### DATA FOR REVIEW
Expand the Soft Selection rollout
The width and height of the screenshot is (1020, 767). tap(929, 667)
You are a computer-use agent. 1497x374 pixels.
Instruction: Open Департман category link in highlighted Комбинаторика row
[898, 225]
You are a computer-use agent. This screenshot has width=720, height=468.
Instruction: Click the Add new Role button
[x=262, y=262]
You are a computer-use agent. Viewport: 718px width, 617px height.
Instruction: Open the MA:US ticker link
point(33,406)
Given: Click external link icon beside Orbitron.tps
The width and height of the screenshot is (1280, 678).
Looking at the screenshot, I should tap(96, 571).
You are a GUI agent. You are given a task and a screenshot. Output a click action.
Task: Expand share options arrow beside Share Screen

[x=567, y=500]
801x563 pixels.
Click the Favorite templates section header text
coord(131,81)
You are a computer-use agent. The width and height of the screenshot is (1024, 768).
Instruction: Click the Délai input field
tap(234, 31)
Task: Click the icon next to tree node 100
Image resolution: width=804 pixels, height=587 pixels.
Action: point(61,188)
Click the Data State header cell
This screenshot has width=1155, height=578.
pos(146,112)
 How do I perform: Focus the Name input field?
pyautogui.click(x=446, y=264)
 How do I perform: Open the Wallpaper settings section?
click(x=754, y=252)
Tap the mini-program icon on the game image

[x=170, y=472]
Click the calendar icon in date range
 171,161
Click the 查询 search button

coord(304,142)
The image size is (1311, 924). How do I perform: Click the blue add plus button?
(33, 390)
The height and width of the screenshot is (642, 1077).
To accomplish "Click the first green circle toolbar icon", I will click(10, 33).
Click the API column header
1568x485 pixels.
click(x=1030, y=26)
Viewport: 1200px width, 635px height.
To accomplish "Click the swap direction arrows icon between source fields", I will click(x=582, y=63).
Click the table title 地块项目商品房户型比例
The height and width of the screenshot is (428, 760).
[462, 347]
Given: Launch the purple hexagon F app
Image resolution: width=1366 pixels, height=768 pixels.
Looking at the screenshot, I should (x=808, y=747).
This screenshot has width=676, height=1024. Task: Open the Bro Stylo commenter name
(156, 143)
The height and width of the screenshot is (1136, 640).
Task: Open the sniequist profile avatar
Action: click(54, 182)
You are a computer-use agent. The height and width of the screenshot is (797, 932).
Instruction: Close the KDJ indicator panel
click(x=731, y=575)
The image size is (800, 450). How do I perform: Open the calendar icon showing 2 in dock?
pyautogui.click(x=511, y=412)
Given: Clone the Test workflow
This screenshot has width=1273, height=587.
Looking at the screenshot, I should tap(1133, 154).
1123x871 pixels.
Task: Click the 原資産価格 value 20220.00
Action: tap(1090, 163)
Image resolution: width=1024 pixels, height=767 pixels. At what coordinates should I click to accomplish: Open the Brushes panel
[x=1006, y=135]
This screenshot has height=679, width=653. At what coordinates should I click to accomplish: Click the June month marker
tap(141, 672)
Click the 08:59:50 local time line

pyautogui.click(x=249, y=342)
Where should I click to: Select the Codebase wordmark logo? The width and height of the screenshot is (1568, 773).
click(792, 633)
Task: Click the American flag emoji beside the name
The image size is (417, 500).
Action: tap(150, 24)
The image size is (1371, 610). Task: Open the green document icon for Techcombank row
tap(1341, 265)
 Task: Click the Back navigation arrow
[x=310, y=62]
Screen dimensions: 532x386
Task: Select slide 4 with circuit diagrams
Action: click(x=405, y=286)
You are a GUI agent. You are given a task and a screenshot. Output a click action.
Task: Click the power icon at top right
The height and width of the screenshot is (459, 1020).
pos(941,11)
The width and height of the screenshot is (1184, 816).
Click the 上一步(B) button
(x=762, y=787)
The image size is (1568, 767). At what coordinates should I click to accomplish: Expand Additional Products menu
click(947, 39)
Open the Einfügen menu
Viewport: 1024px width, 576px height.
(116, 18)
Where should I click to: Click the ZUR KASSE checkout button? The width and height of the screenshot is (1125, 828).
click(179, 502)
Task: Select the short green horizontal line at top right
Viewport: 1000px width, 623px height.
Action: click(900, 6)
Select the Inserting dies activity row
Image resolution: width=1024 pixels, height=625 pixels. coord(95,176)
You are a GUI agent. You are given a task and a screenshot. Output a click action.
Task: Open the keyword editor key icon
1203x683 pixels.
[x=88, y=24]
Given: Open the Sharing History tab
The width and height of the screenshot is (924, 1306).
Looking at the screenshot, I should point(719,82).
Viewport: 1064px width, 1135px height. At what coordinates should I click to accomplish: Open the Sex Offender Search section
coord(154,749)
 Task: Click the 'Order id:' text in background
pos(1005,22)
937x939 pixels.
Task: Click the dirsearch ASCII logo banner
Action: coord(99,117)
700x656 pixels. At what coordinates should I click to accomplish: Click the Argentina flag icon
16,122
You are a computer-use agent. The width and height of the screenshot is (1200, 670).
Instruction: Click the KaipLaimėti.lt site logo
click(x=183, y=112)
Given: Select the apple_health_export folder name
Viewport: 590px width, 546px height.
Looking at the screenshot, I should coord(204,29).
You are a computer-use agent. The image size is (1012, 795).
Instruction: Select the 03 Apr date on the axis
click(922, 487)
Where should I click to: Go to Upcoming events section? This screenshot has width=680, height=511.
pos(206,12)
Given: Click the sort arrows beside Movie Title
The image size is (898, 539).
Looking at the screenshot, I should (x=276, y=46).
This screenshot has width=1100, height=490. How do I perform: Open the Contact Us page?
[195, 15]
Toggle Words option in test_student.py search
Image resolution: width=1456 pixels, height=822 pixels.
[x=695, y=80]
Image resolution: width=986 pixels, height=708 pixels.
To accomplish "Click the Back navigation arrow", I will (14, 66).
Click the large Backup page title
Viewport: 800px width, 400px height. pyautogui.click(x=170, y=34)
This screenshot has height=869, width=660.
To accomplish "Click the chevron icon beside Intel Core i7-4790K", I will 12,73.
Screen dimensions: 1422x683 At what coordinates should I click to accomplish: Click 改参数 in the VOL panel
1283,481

### ACTION ITEM
Could you reproduce all of the material above, exactly as it reads?

### SOLUTION TO THIS PROBLEM
Expand the Soft Selection rollout
The width and height of the screenshot is (1020, 767). tap(929, 667)
You are a computer-use agent. 1497x374 pixels.
Instruction: Open Департман category link in highlighted Комбинаторика row
[898, 225]
You are a computer-use agent. This screenshot has width=720, height=468.
Instruction: Click the Add new Role button
[x=262, y=262]
You are a computer-use agent. Viewport: 718px width, 617px height.
Instruction: Open the MA:US ticker link
point(33,406)
Given: Click external link icon beside Orbitron.tps
The width and height of the screenshot is (1280, 678).
Looking at the screenshot, I should tap(96, 571).
You are a GUI agent. You are given a task and a screenshot. Output a click action.
Task: Expand share options arrow beside Share Screen

[x=567, y=500]
801x563 pixels.
Click the Favorite templates section header text
coord(131,81)
You are a computer-use agent. The width and height of the screenshot is (1024, 768).
Instruction: Click the Délai input field
tap(234, 31)
Task: Click the icon next to tree node 100
Image resolution: width=804 pixels, height=587 pixels.
Action: point(61,188)
Click the Data State header cell
This screenshot has width=1155, height=578.
pos(146,112)
 How do I perform: Focus the Name input field?
pyautogui.click(x=446, y=264)
 How do I perform: Open the Wallpaper settings section?
click(x=754, y=252)
Tap the mini-program icon on the game image

[x=170, y=472]
Click the calendar icon in date range
 171,161
Click the 查询 search button

coord(304,142)
The image size is (1311, 924). How do I perform: Click the blue add plus button?
(33, 390)
The height and width of the screenshot is (642, 1077).
To accomplish "Click the first green circle toolbar icon", I will click(10, 33).
Click the API column header
1568x485 pixels.
click(x=1030, y=26)
Viewport: 1200px width, 635px height.
To accomplish "Click the swap direction arrows icon between source fields", I will click(x=582, y=63).
Click the table title 地块项目商品房户型比例
The height and width of the screenshot is (428, 760).
[462, 347]
Given: Launch the purple hexagon F app
Image resolution: width=1366 pixels, height=768 pixels.
Looking at the screenshot, I should (x=808, y=747).
This screenshot has width=676, height=1024. Task: Open the Bro Stylo commenter name
(156, 143)
The height and width of the screenshot is (1136, 640).
Task: Open the sniequist profile avatar
Action: click(54, 182)
You are a computer-use agent. The height and width of the screenshot is (797, 932).
Instruction: Close the KDJ indicator panel
click(x=731, y=575)
The image size is (800, 450). How do I perform: Open the calendar icon showing 2 in dock?
pyautogui.click(x=511, y=412)
Given: Clone the Test workflow
This screenshot has width=1273, height=587.
Looking at the screenshot, I should tap(1133, 154).
1123x871 pixels.
Task: Click the 原資産価格 value 20220.00
Action: tap(1090, 163)
Image resolution: width=1024 pixels, height=767 pixels. At what coordinates should I click to accomplish: Open the Brushes panel
[x=1006, y=135]
This screenshot has height=679, width=653. At what coordinates should I click to accomplish: Click the June month marker
tap(141, 672)
Click the 08:59:50 local time line

pyautogui.click(x=249, y=342)
Where should I click to: Select the Codebase wordmark logo? The width and height of the screenshot is (1568, 773).
click(792, 633)
Task: Click the American flag emoji beside the name
The image size is (417, 500).
Action: tap(150, 24)
The image size is (1371, 610). Task: Open the green document icon for Techcombank row
tap(1341, 265)
 Task: Click the Back navigation arrow
[x=310, y=62]
Screen dimensions: 532x386
Task: Select slide 4 with circuit diagrams
Action: click(x=405, y=286)
You are a GUI agent. You are given a task and a screenshot. Output a click action.
Task: Click the power icon at top right
The height and width of the screenshot is (459, 1020).
pos(941,11)
The width and height of the screenshot is (1184, 816).
Click the 上一步(B) button
(x=762, y=787)
The image size is (1568, 767). At what coordinates should I click to accomplish: Expand Additional Products menu
click(947, 39)
Open the Einfügen menu
Viewport: 1024px width, 576px height.
(116, 18)
Where should I click to: Click the ZUR KASSE checkout button? The width and height of the screenshot is (1125, 828).
click(179, 502)
Task: Select the short green horizontal line at top right
Viewport: 1000px width, 623px height.
Action: click(900, 6)
Select the Inserting dies activity row
Image resolution: width=1024 pixels, height=625 pixels. coord(95,176)
You are a GUI agent. You are given a task and a screenshot. Output a click action.
Task: Open the keyword editor key icon
1203x683 pixels.
[x=88, y=24]
Given: Open the Sharing History tab
The width and height of the screenshot is (924, 1306).
Looking at the screenshot, I should point(719,82).
Viewport: 1064px width, 1135px height. At what coordinates should I click to accomplish: Open the Sex Offender Search section
coord(154,749)
 Task: Click the 'Order id:' text in background
pos(1005,22)
937x939 pixels.
Task: Click the dirsearch ASCII logo banner
Action: coord(99,117)
700x656 pixels. At what coordinates should I click to accomplish: Click the Argentina flag icon
16,122
You are a computer-use agent. The width and height of the screenshot is (1200, 670).
Instruction: Click the KaipLaimėti.lt site logo
click(x=183, y=112)
Given: Select the apple_health_export folder name
Viewport: 590px width, 546px height.
Looking at the screenshot, I should coord(204,29).
You are a computer-use agent. The image size is (1012, 795).
Instruction: Select the 03 Apr date on the axis
click(922, 487)
Where should I click to: Go to Upcoming events section? This screenshot has width=680, height=511.
pos(206,12)
Given: Click the sort arrows beside Movie Title
The image size is (898, 539).
Looking at the screenshot, I should (x=276, y=46).
This screenshot has width=1100, height=490. How do I perform: Open the Contact Us page?
[195, 15]
Toggle Words option in test_student.py search
Image resolution: width=1456 pixels, height=822 pixels.
[x=695, y=80]
Image resolution: width=986 pixels, height=708 pixels.
To accomplish "Click the Back navigation arrow", I will (14, 66).
Click the large Backup page title
Viewport: 800px width, 400px height. pyautogui.click(x=170, y=34)
This screenshot has height=869, width=660.
To accomplish "Click the chevron icon beside Intel Core i7-4790K", I will 12,73.
Screen dimensions: 1422x683 At what coordinates should I click to accomplish: Click 改参数 in the VOL panel
1283,481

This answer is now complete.